WRITTEN INSTRUCTION: In the post on genre and literary fiction, write out everything from "THE INANTITY OF" down to "Here it is.", word for word.

The Inanity of the Erudite

THE INANTITY OF THE ERUDITE: That’s just my  long-winded way of saying clever people can sometimes be very VERY dumb.

This thought is prompted by a piece I just read in Guardian On-Line about the difference between genre fiction and literary fiction.  My paper today is full of approving comments about the article, by novelist Edward Docx, and I thought I’d check it out. Over the years,  I’ve read so many pieces chewing over this so-called divide between genre writing and literary writing, and I wondered if this guy had something new to say.

No he did not. His entire argument is a blend of sophistry, stupidity, and ignorance.  Here it is.

Docx’s argument fails on every level.  It is just exasperating to see such muddle-headed thinking in a reputable portal.  And yet the guy is clearly very clever! He references the modern writers he loves -  Franzen, Coetzee, Hollinghurst, Amis, Mantel, Proux, Ishiguro, Roth – and it’s a damned good list. He’s clearly well read.  I’ve read some of those writers, but not all.  Hollinghurst and Ishighuro are great.  There’s actually no such writer as ‘Proux’ (in Britain we call this paper the Grauniad, because of its frequent typos) but Annie Proulx is certainly a fab writer.  I’ve never read Philip Roth or Hilary Mantel and I know I should. I read one Cotezee and didn’t rate it that highly.    I HATE Martin Amis, so there you go. Jonathan Franzen is flavour of the moment; maybe he’s fabulous.  But I’ll refrain from having an opinion about his work UNTIL I’ve read it.

So, Docx knows his stuff; he reads widely and deeply within the genre in which he writes ie literary fiction.  Good for him.  But there’s no excuse really for the way he generalises about genres of which he  knows very little.  Because all he’s doing really is flattering the common bigotry among some members of the ‘litarati’ against popular genre fiction. At the same time, he’s being deliberately provocative in order to generate debate and increase the sales of his own novels – which is fair enough! But though he writes well and wittily and readably, I really think there’s no excuse for the stupidity he manifests.

DATASET EXTRACT:
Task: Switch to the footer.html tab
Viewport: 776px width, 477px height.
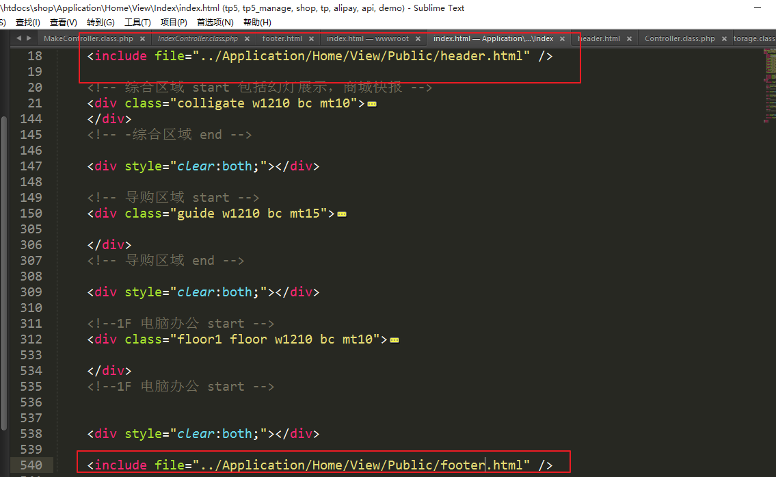Action: [x=282, y=39]
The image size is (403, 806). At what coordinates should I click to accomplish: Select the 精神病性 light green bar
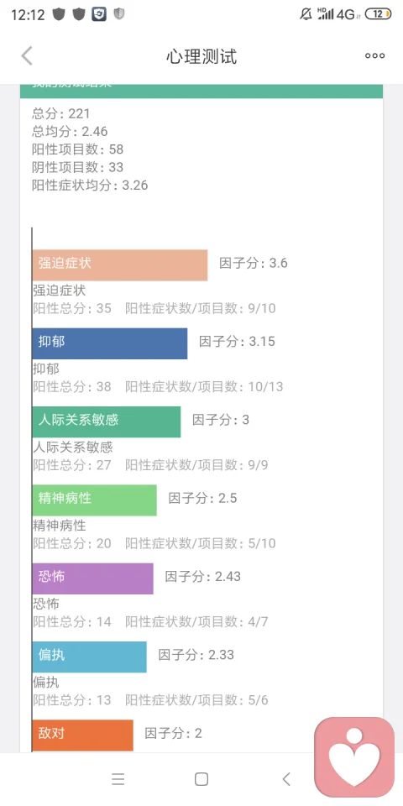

EXPECTED OUTPUT:
THE INANTITY OF THE ERUDITE: That’s just my  long-winded way of saying clever people can sometimes be very VERY dumb.

This thought is prompted by a piece I just read in Guardian On-Line about the difference between genre fiction and literary fiction.  My paper today is full of approving comments about the article, by novelist Edward Docx, and I thought I’d check it out. Over the years,  I’ve read so many pieces chewing over this so-called divide between genre writing and literary writing, and I wondered if this guy had something new to say.

No he did not. His entire argument is a blend of sophistry, stupidity, and ignorance.  Here it is.